# just some questions about lightroom cc 2018



## mantra (Oct 20, 2017)

hi
i have tried to find out more about the new lightroom version

i haven't yet installed , and i'm running the last v6 built (cc sub + photoshop)

about 2018 i have watched some video on you tube , official lightroom channel
like https://www.youtube.com/watch?v=f7o8vMXhE68

but is this the new lightroom gui/interface ?
just because in some videos on this channel lightroom cc 2018 looks like 2015(version 6) and in others video it looks so weird

please don't tell to install ,i don't want to mess up lightroom cc 2015(version 6) for now

and for what i understood maybe adobe will release a Non cc version

well my english is not great so please ,try to understand me , just some informations.
i will appreciate it a lot

*ps* and i read that adobe have improved the lightroom cc 2018 performance deeply and dramatically

have a great day


----------



## Johan Elzenga (Oct 20, 2017)

There is no Lightroom CC2018. The successor of Lightroom CC2015 is called '*Lightroom Classic CC*', and there is a brand new application called '*Lightroom CC*' (no year designation). Very confusing, but that's the way it is. The video above is about that new 'Lightroom CC' application.


----------



## mantra (Oct 20, 2017)

JohanElzenga said:


> There is no Lightroom CC2018. The successor of Lightroom CC2015 is called '*Lightroom Classic CC*', and there is a brand new application called '*Lightroom CC*' (no year designation). Very confusing, but that's the way it is. The video above is about that new 'Lightroom CC' application.


Hi Johan 
thank you so much!
in short i can downlaod if i want lightroom classic cc ,but about the new features i read a better auto mask refine and the performance are really improvved?
thanks again , i really appreciate it ( and clean answer in easy english)


----------



## Johan Elzenga (Oct 20, 2017)

Yes, the local adjustment tools (Adjustment Brush, Radial Filter, Graduated Filter) always used a mask. That's how they work locally. But now you can 'fine tune' this mask with the new Range Mask option in Lightroom Classic. That works very well and very fast.
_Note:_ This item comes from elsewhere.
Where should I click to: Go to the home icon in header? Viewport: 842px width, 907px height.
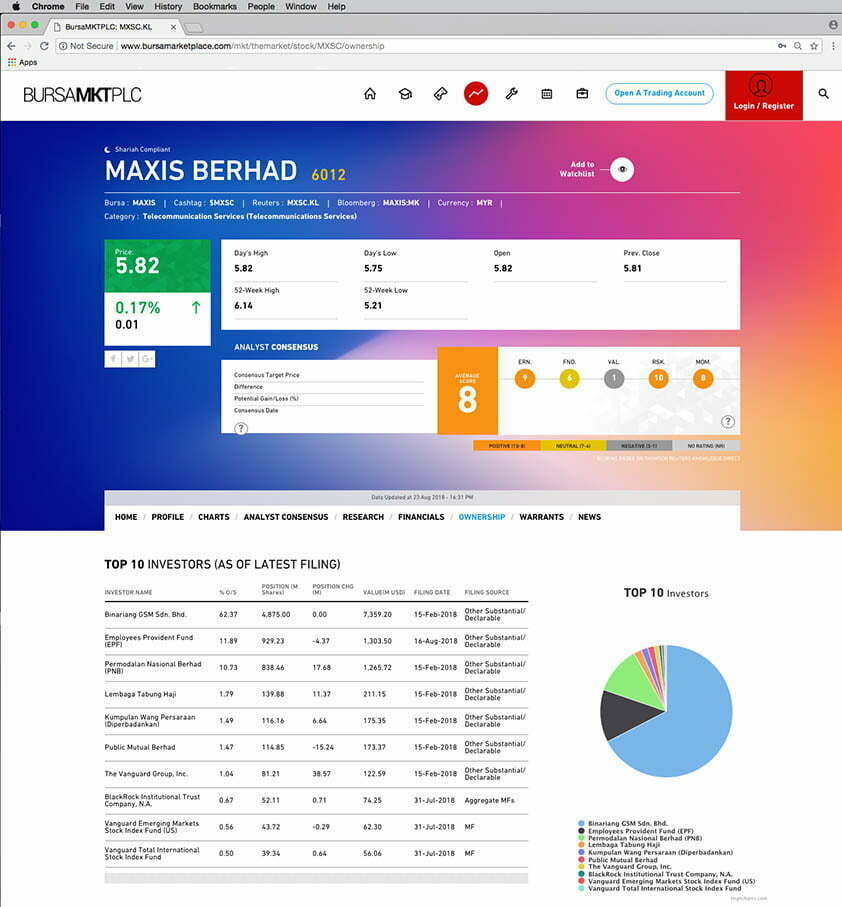[x=370, y=94]
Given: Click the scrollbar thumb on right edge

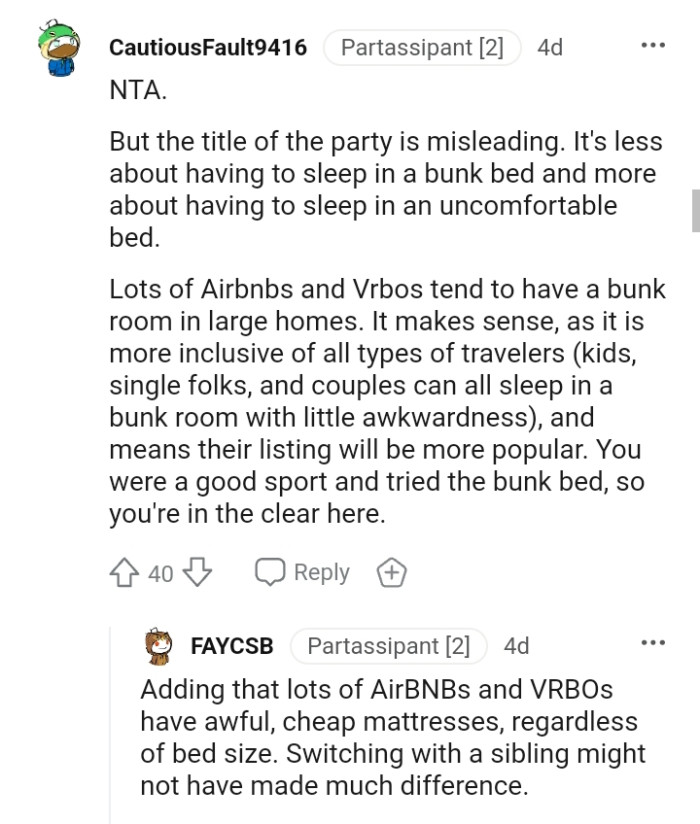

And you can sync it over different images, even when the images are not identical but just similar! That is because the range gets recalculated for each image.


----------



## mantra (Oct 20, 2017)

JohanElzenga said:


> Yes, the local adjustment tools (Adjustment Brush, Radial Filter, Graduated Filter) always used a mask. That's how they work locally. But now you can 'fine tune' this mask with the new Range Mask option in Lightroom Classic. That works very well and very fast. And you can sync it over different images, even when the images are not identical but just similar! That is because the range gets recalculated for each image.


hi
i will find the new features on youtube or in the Queen 's blog
thanks


----------



## mantra (Oct 22, 2017)

JohanElzenga said:


> There is no Lightroom CC2018. The successor of Lightroom CC2015 is called '*Lightroom Classic CC*', and there is a brand new application called '*Lightroom CC*' (no year designation). Very confusing, but that's the way it is. The video above is about that new 'Lightroom CC' application.


Hi 
just my last question ,Lightroom Classic CC needs subscription (like photoshop cc & lighroom cc 2015)  or should I buy it like lighroom 6?
thanks


----------



## Jim Wilde (Oct 22, 2017)

You cannot buy a perpetual license for LR Classic, it's subscription-only.


----------



## RobOK (Oct 22, 2017)

mantra said:


> i haven't yet installed , and i'm running the last v6 built (cc sub + photoshop)



If you are already on the subscription model, I don't see any downside of going to the new version of Classic. That is what I dd. Maybe someone else sees a risk.


----------



## Diarmuid (Oct 22, 2017)

If you are already on the Photography Plan that previously gave you access to LR6 and Photoshop but which now gives you LR Classic, Photoshop CC 2018 and 20GB of cloud storage with Lightroom CC is there an option to switch to the Lightroom Plan for the same price i.e. £9.98? I am not a big photoshop user but could really use the 1TB storage. Sorry if this is a daft question but I'm very new to this.


----------



## clee01l (Oct 22, 2017)

Diarmuid said:


> is there an option to switch to the Lightroom Plan for the same price i.e. £9.98? I am not a big photoshop user but could really use the 1TB storage.


There are three offerings from Adobe.

The Photography Plan w/20 GB at the original price but now including PSC,LRCC and LR Classic.
The Photography Plan as above but with storage beginning at 1TB for ~£10 per month per TB in addition to the original  price.

The LightroomCC plan: *Only* LRCC and 1TB of storage for £9.98.  With this plan you do not get PSCC or LR Classic


----------



## Diarmuid (Oct 22, 2017)

Thanks for your reply. I will try out the 20GB CC offering tomorrow, see how I get on and take it from there.


----------